Foreword

or
How I wanted to write about my impressions of a classical music concert

There were many times in prison, and later in the camp, and then again in prison, and then again in the camp, when I really wanted to listen to a live performance of classical music. Somehow it just never happened; life was a bit crazy, I suppose; there was a lot going on. I also yearned for a situation where I could read, and discuss what I had read with someone – a real person – instead of having to converse much of the time with a sheet of paper. And now it seems I have absolutely no desire to write about that other life of mine, the prison life.

But a pertinacious editor has asked me to write a foreword to a book that was created in conditions far removed from those in which I find myself today.
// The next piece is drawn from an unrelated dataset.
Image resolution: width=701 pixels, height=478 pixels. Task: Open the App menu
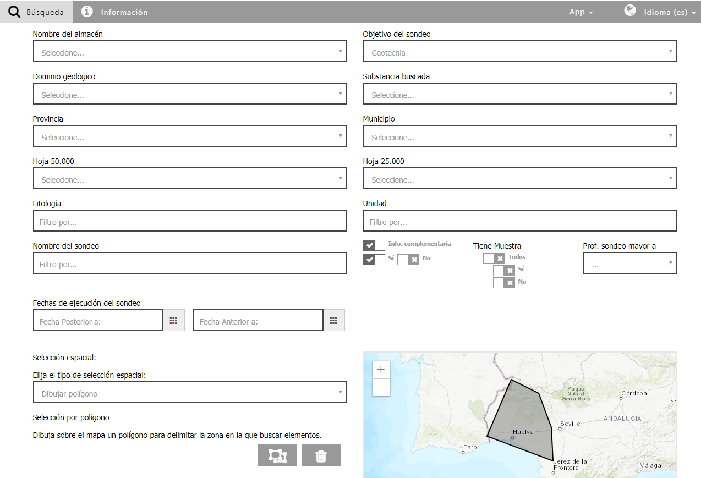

This has not proved the easiest of tasks, because, when reading through what I’ve written over the previous ten or more years that I was in prison, I involuntarily find myself re-experiencing that life over and over again, a life that once seemed as though it would go on for ever.

On 25 October 2003, the day of my arrest, it would never have occurred to me that details of what I remembered, even the most trivial and mundane, would be of interest to anyone. So, I survived – what more is there to say? Besides, as an out-and-out technocrat, not in the least oriented on the humanities, I had always regarded reading as primarily an essential tool for obtaining the information I needed, or for forcing myself to think about something. In fact, even now, hand on heart, I can honestly say to myself: well what kind of writer are you, anyway?!
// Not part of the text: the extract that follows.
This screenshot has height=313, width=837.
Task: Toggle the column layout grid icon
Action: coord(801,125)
Do I remember the details of my arrest? Not particularly. Or, rather, I do remember that I was thinking about something completely different from what all the wonderful books they give us to read in school say you should be thinking in such a situation.
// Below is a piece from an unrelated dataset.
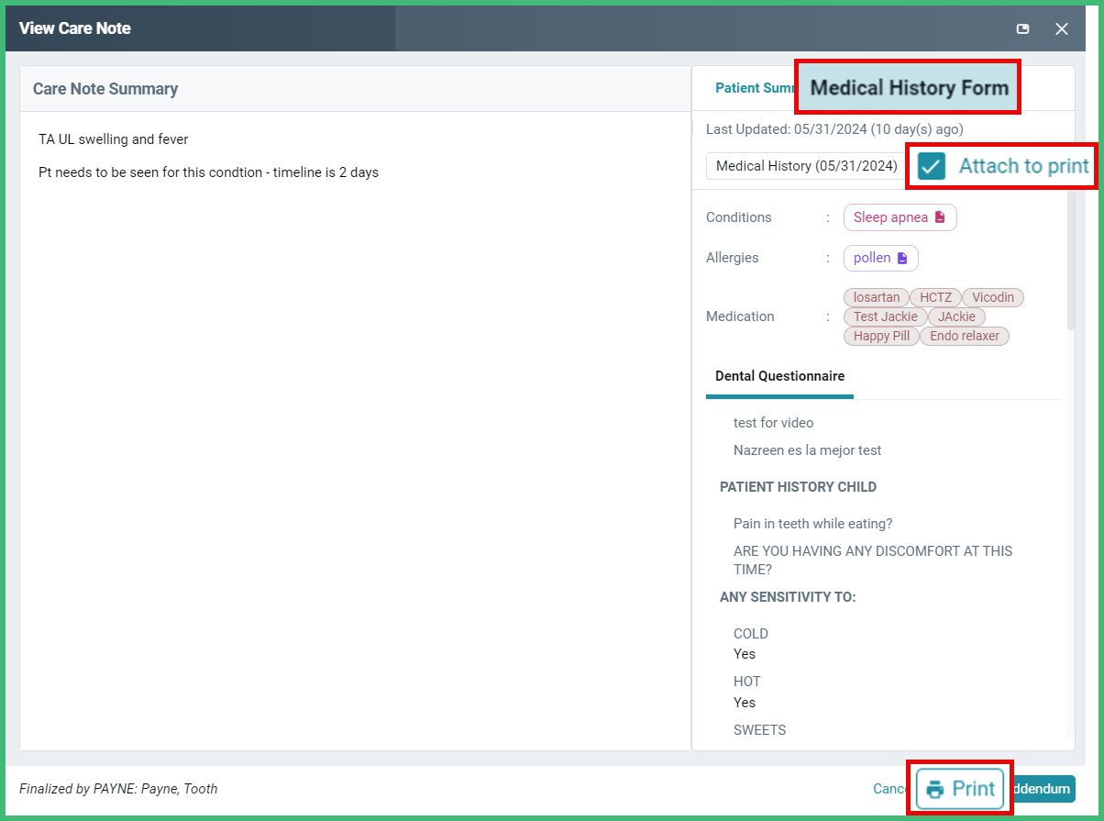Viewport: 1104px width, 821px height.
Task: Select the Vicodin medication chip
Action: coord(992,297)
I remember I didn’t feel anger; I was too stubborn for that. Though it wasn’t a question of stubbornness either. Confusion, a sense of uncertainty – these are entirely alien feelings for me.

I was thinking about my parents, my wife, my children. I was trying to figure out what would happen to the company. I was definitely thinking about how there might be interrogations using psychotropic drugs, as had happened to my colleague Alexei Pichugin – how they would slip something into my food, do a video recording. Which is why at first I tried not to eat, and to drink very carefully, although I wasn’t frightened – this I can say for sure…

It is a strange and wonderful feeling to be able to type out letters and words on a computer, and abandon the habit of jotting things down on little pieces of paper at odd moments of the day or night.

I was often asked – and continue to be asked – how many times a day, week, month or year I had the opportunity to use the internet, a computer, and other such blessings of technological progress. Well, I’ll tell you: for over ten years I never once had such an opportunity! Some of today’s opposition leaders were genuinely amazed at how well informed I was in our correspondence; they refused to believe that I didn’t have a computer or internet access in my cell. And they continued to be amazed, right up until that moment when they themselves ended up in a cell for a couple of weeks – then they understood…

What you are now holding in your hands is an attempt to show a world that is beyond the comprehension of most people – a world from the past, in which some live in comfort and others do not; a world that coexists in my country with the real world, but where it’s as though technological progress and the achievements of civilization have never happened. But everybody in Russia – irrespective of whether they have read Solzhenitsyn and Shalamov or have no idea who these great writers are – knows almost on a genetic level, deep in the subcortex of their brains, the saying ot sumy da ot tyurmy ne zarekaisya: you can’t prevail over begging bowl or jail.

Relying on the internal discipline that my parents had instilled in me since childhood, not allowing myself to think about getting out anytime soon, I kept my mind occupied by writing numerous letters and engaging in intellectual disputes with distant opponents. And I wrote prison stories. About the things I saw myself or had learned about from others, things that can happen to anybody. I wrote about the country in which our remarkable people continue to live in penury and without rights. And I wrote about a future Russia that we will be able to feel proud of without a trace of shame – the Russia that will ultimately take the road of European civilization. A road we all share.